* **Given request**
Rename "GUI agent" to "interface agent" throughout the rows and write the rows out again with everything else unchanged. Leave the pictures out of your answer.

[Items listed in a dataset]

——

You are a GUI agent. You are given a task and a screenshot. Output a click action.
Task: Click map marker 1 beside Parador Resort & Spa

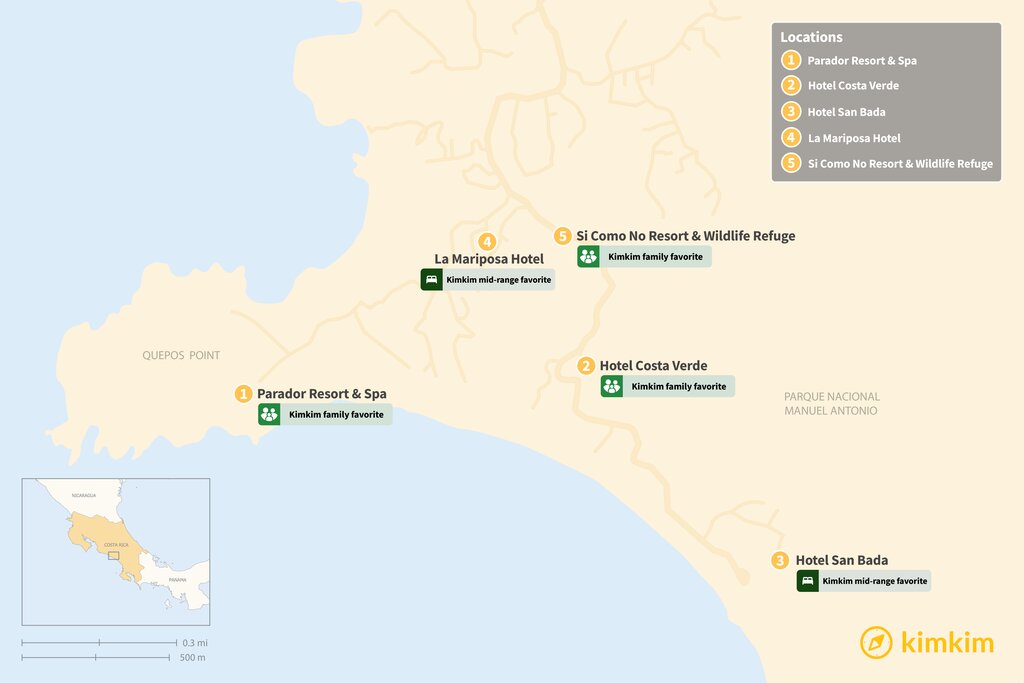tap(243, 394)
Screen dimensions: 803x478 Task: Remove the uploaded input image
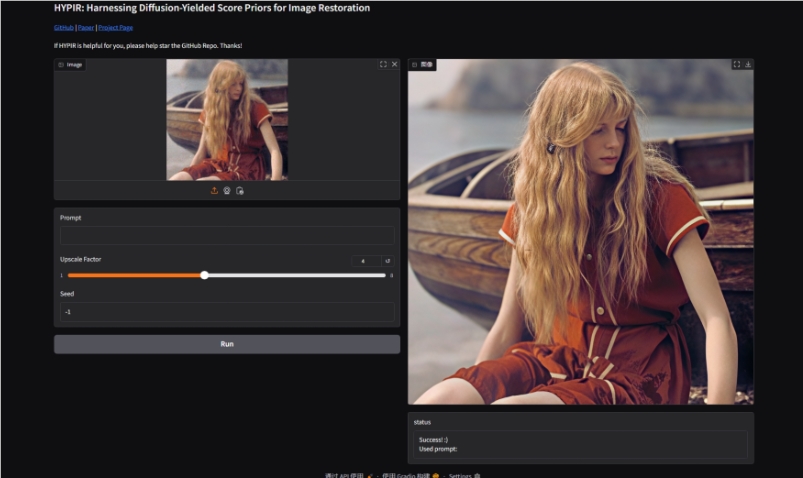point(394,64)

——

* **Result**
You are a interface agent. You are given a task and a screenshot. Output a click action.
Task: Click map marker 1 beside Parador Resort & Spa

tap(243, 394)
Screen dimensions: 803x478 Task: Remove the uploaded input image
point(394,64)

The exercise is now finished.